GET THE MOST OUT OF BEING BUMPED. Some carriers initially offer a coupon for a free domestic ticket to volunteers who give up their seats on an oversold flight. If you agree to be bumped, ask for a travel credit voucher instead—a dollar amount that can be used toward the purchase of a future flight. (About $300 is the going rate, though gate agents often up the ante if they’re having a tough time finding volunteers.) Vouchers that are good for a round-trip ticket (as opposed to ones with a dollar amount attached to them) are subject to the same restrictions as frequent-flier awards—blackout dates and increasingly tighter capacity controls—making them much more difficult to use. The monetary voucher, however, is good for any flight and doesn’t carry any restrictions. Also, tickets you purchase with a monetary travel voucher qualify for frequent-flier miles, while those from travel credit vouchers don’t.
HEAR A HUMAN VOICE. After losing far too much time on hold when he called for customer-service help, Paul English, chief technology officer at Kayak.com, began a quest to guide people out of frustrating automated-phone loops. The results of his research across 500 companies are now available to the public at Gethuman.com, a database of information and advice on reaching a real person. Some examples: punch the pound key (#) four times when calling Orbitz; dial 1 and then 7 to bypass the automated system at Starwood’s Four Points by Sheraton; select your language and then press 1 and 0 to get to an operator at the U.S. State Department’s passport office.

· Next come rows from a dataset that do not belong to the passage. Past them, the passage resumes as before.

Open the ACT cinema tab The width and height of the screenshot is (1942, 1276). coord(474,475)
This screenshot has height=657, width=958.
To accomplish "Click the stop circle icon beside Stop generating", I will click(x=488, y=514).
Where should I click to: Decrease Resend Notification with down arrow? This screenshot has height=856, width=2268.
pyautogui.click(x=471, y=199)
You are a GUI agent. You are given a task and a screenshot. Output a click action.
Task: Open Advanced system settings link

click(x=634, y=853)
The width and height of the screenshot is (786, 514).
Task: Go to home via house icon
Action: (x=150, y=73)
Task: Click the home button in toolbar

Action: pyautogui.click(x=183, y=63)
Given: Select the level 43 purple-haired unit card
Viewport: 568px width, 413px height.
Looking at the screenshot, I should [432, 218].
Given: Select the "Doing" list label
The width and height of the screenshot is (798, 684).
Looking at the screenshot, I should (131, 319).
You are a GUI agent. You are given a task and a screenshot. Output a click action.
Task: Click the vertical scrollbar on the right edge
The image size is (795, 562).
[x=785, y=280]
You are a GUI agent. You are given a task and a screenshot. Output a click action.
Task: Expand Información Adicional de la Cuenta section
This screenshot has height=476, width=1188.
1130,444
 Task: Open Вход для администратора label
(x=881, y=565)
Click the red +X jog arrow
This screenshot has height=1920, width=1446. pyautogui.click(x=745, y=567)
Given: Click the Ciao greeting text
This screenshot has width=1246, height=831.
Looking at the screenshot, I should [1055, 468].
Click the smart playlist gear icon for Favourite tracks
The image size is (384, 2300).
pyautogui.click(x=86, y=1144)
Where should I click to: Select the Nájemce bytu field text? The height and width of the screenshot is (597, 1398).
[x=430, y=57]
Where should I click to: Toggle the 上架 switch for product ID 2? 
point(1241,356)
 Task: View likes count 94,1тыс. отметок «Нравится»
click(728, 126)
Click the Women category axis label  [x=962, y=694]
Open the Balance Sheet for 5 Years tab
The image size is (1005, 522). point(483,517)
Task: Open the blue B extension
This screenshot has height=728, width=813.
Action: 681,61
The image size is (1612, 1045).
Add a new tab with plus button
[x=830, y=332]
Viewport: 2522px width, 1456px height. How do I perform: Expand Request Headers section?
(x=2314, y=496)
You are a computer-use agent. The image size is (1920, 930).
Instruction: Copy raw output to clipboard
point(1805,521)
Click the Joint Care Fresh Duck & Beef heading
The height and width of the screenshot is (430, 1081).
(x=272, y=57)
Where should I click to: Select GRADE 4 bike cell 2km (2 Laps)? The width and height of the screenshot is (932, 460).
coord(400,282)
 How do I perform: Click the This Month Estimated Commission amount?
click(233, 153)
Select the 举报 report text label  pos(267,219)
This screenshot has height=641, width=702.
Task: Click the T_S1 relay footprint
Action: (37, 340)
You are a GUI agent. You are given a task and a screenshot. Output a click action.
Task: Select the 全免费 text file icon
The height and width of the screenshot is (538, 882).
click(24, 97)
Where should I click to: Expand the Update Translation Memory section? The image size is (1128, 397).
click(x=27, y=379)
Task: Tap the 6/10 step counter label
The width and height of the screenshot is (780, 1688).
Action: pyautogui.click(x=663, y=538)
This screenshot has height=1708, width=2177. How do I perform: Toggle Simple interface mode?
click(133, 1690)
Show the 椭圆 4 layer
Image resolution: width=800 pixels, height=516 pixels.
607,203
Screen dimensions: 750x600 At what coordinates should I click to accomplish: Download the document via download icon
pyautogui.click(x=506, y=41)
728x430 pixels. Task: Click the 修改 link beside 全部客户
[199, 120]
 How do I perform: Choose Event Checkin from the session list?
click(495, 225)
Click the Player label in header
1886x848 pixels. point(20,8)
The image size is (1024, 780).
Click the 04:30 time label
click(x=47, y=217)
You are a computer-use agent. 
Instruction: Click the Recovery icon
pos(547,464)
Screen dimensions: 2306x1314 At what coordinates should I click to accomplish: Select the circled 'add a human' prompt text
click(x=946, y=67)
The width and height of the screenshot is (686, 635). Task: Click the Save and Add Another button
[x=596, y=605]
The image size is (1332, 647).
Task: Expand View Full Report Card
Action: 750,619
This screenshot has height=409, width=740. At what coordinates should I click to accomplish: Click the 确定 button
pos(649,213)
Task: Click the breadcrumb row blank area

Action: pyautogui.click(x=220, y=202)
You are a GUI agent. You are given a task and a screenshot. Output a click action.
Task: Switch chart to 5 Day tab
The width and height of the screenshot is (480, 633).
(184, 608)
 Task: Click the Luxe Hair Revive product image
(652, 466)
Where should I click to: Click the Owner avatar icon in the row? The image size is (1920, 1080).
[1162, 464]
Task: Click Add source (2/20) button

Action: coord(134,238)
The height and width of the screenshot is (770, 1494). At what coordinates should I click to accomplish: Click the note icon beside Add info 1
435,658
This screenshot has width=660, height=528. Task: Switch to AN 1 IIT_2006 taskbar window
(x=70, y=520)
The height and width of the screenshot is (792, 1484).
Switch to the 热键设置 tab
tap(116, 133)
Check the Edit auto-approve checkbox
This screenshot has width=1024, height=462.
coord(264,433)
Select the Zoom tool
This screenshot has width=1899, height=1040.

INSURE YOUR TRIP EARLY IF YOU’RE GOING TO THE CARIBBEAN DURING HURRICANE SEASON. Many insurance policies have a little-known loophole called the "named-event clause," which states that once a tropical storm has received a name from the National Weather Service, insurance companies are no longer required to pay policy-holders who cancel their trips. If you have plans to travel to an island from June to November, buy your travel insurance when you book the trip, or soon after.
JUMP AMUSEMENT-PARK TICKET QUEUES. "If you do nothing else right when visiting a theme park, buy your tickets online in advance," says Robert Niles, editor of Themeparkinsider.com. "Tickets have grown almost as complicated as airline fares." A quick lesson: "park hoppers" are tickets that allow customers to visit multiple parks in one day; "flex plans" give buyers more à la carte options (including food and passes to cut lines); and "VIP experiences" offer special access, such as reserved seats to shows. Navigating the many choices takes time, so it’s best to sort it all out before arriving, which will also give you a head start on the long lines.
KNOW WHO EMPLOYS YOUR CONCIERGE. A surprising number of hotels now outsource their concierge services to third-party companies, a trend that Jack Nargil, of the Hay-Adams hotel in Washington, D.C., and spokesman for concierge association Les Clefs D’Or, says can work against the consumer and in favor of tour outfitters that benefit from increased business. For example, Expedia now operates 84 concierge desks across North America, and hotels managed by Hyatt, Marriott, and Starwood are among those that have farmed out their concierge services. This is a problem, Nargil says, because with concierges who are not operating independently, "consumers won’t necessarily get advice or reservations that are tailored to their needs." If you’re going to a destination where you will be relying on the concierge, Nargil suggests that before you book a room, ask if the concierge is employed directly by the hotel or by an outside company.